Goal of the exercise.
Skip the pictures, please, and write out exactly every line from the one containing "You are a GUI" through the end of the listing below.

Provided data.
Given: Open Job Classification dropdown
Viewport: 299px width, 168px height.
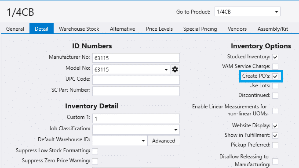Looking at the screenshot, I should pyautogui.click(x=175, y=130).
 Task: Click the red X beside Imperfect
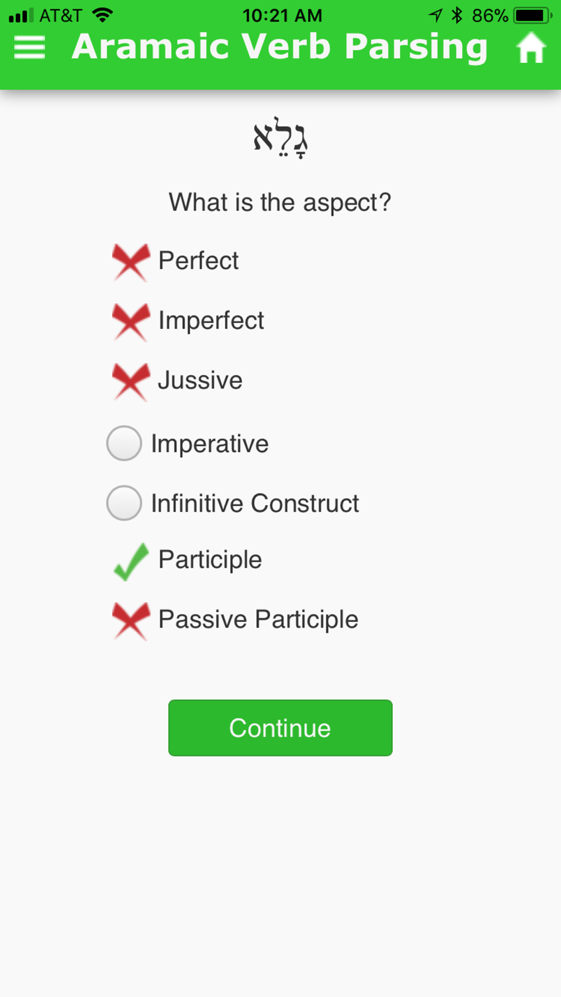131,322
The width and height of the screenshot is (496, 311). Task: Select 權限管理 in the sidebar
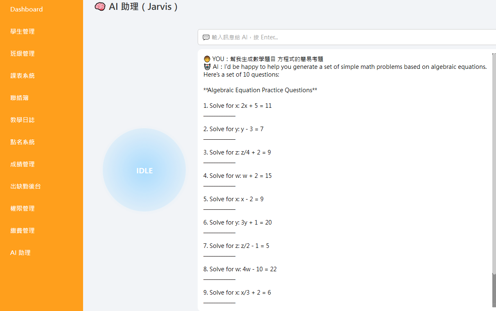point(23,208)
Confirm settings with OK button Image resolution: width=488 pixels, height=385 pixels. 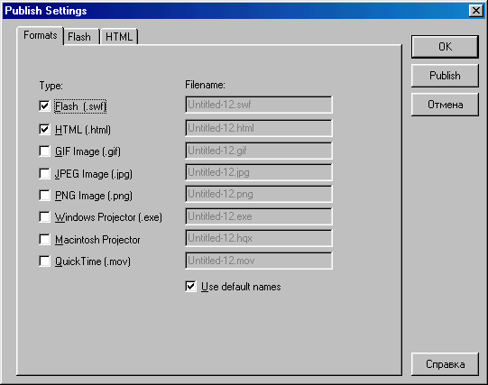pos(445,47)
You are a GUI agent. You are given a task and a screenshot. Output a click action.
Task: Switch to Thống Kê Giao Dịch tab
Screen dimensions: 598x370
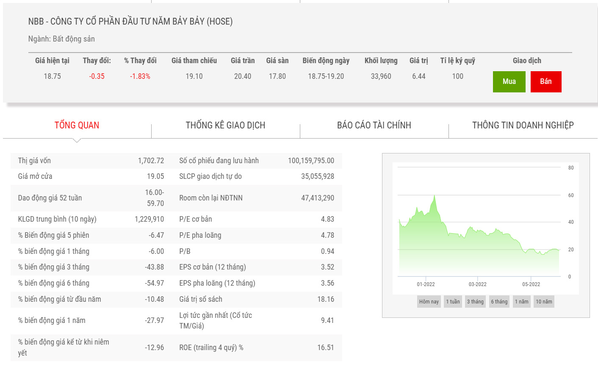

Written response.
You are a GUI agent. You are given a task and a screenshot. Output a click action.
Task: Switch to Thống Kê Giao Dịch tab
Screen dimensions: 598x370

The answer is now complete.